(Task requirements)
Exactly as they stand, the data below are to be printed again.

(Excerpted data)
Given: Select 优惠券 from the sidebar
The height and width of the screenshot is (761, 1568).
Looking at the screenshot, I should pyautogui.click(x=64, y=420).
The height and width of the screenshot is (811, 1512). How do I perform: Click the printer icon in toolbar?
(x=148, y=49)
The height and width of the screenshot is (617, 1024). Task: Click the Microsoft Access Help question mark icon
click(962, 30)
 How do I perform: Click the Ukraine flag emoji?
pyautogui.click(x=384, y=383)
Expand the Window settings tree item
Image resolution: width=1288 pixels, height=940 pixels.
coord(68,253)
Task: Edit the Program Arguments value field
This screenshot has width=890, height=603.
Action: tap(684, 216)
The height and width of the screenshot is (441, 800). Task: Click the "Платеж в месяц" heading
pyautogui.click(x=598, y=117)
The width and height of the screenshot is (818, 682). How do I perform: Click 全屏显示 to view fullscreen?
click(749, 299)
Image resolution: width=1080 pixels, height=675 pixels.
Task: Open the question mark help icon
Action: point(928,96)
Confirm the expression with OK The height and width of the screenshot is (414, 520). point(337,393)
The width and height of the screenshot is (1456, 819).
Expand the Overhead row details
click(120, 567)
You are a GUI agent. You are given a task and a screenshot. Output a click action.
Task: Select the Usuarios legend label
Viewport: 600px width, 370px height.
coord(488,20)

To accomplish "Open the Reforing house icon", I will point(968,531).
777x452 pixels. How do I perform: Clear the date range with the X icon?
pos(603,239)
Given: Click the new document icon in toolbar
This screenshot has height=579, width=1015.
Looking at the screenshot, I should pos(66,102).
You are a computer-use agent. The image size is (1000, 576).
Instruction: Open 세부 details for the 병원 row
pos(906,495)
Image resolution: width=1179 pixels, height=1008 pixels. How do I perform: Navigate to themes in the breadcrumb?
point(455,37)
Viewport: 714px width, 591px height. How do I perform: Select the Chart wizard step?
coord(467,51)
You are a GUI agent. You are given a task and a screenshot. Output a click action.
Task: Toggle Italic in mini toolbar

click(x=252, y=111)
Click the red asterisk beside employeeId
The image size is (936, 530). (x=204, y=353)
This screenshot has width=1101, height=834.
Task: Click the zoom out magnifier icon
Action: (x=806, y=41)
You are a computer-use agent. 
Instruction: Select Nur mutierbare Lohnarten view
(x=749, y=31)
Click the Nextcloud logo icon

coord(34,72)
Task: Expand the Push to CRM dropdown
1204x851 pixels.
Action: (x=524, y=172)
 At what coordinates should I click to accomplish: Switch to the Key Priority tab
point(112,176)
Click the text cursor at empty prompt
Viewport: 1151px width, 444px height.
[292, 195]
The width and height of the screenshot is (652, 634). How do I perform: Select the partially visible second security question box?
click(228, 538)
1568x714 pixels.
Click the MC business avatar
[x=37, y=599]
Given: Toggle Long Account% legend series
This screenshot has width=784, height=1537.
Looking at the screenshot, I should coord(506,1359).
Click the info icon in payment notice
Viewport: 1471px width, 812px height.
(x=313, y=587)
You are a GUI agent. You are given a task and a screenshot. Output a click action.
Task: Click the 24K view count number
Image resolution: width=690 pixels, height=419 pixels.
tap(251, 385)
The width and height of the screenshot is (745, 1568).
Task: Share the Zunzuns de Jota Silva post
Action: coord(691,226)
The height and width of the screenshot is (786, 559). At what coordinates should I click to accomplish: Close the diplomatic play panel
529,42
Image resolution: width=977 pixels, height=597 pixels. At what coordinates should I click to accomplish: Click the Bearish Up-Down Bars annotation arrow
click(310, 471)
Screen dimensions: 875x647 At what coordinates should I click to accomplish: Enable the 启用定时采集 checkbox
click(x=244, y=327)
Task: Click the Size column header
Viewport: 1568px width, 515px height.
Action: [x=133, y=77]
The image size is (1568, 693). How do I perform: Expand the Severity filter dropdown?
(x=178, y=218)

(Result of this exercise)
Given: Select 优惠券 from the sidebar
The height and width of the screenshot is (761, 1568).
Looking at the screenshot, I should pyautogui.click(x=64, y=420).
The height and width of the screenshot is (811, 1512). How do I perform: Click the printer icon in toolbar?
(x=148, y=49)
The height and width of the screenshot is (617, 1024). Task: Click the Microsoft Access Help question mark icon
click(962, 30)
 How do I perform: Click the Ukraine flag emoji?
pyautogui.click(x=384, y=383)
Expand the Window settings tree item
Image resolution: width=1288 pixels, height=940 pixels.
coord(68,253)
Task: Edit the Program Arguments value field
This screenshot has width=890, height=603.
Action: tap(684, 216)
The height and width of the screenshot is (441, 800). Task: Click the "Платеж в месяц" heading
pyautogui.click(x=598, y=117)
The width and height of the screenshot is (818, 682). How do I perform: Click 全屏显示 to view fullscreen?
click(749, 299)
Image resolution: width=1080 pixels, height=675 pixels.
Task: Open the question mark help icon
Action: point(928,96)
Confirm the expression with OK The height and width of the screenshot is (414, 520). point(337,393)
The width and height of the screenshot is (1456, 819).
Expand the Overhead row details
click(120, 567)
You are a GUI agent. You are given a task and a screenshot. Output a click action.
Task: Select the Usuarios legend label
Viewport: 600px width, 370px height.
coord(488,20)

To accomplish "Open the Reforing house icon", I will point(968,531).
777x452 pixels. How do I perform: Clear the date range with the X icon?
pos(603,239)
Given: Click the new document icon in toolbar
This screenshot has height=579, width=1015.
Looking at the screenshot, I should pos(66,102).
You are a computer-use agent. The image size is (1000, 576).
Instruction: Open 세부 details for the 병원 row
pos(906,495)
Image resolution: width=1179 pixels, height=1008 pixels. How do I perform: Navigate to themes in the breadcrumb?
point(455,37)
Viewport: 714px width, 591px height. How do I perform: Select the Chart wizard step?
coord(467,51)
You are a GUI agent. You are given a task and a screenshot. Output a click action.
Task: Toggle Italic in mini toolbar

click(x=252, y=111)
Click the red asterisk beside employeeId
The image size is (936, 530). (x=204, y=353)
This screenshot has width=1101, height=834.
Task: Click the zoom out magnifier icon
Action: (x=806, y=41)
You are a computer-use agent. 
Instruction: Select Nur mutierbare Lohnarten view
(x=749, y=31)
Click the Nextcloud logo icon

coord(34,72)
Task: Expand the Push to CRM dropdown
1204x851 pixels.
Action: (x=524, y=172)
 At what coordinates should I click to accomplish: Switch to the Key Priority tab
point(112,176)
Click the text cursor at empty prompt
Viewport: 1151px width, 444px height.
[292, 195]
The width and height of the screenshot is (652, 634). How do I perform: Select the partially visible second security question box?
click(228, 538)
1568x714 pixels.
Click the MC business avatar
[x=37, y=599]
Given: Toggle Long Account% legend series
This screenshot has width=784, height=1537.
Looking at the screenshot, I should coord(506,1359).
Click the info icon in payment notice
Viewport: 1471px width, 812px height.
(x=313, y=587)
You are a GUI agent. You are given a task and a screenshot. Output a click action.
Task: Click the 24K view count number
Image resolution: width=690 pixels, height=419 pixels.
tap(251, 385)
The width and height of the screenshot is (745, 1568).
Task: Share the Zunzuns de Jota Silva post
Action: coord(691,226)
The height and width of the screenshot is (786, 559). At what coordinates should I click to accomplish: Close the diplomatic play panel
529,42
Image resolution: width=977 pixels, height=597 pixels. At what coordinates should I click to accomplish: Click the Bearish Up-Down Bars annotation arrow
click(310, 471)
Screen dimensions: 875x647 At what coordinates should I click to accomplish: Enable the 启用定时采集 checkbox
click(x=244, y=327)
Task: Click the Size column header
Viewport: 1568px width, 515px height.
Action: [x=133, y=77]
The image size is (1568, 693). How do I perform: Expand the Severity filter dropdown?
(x=178, y=218)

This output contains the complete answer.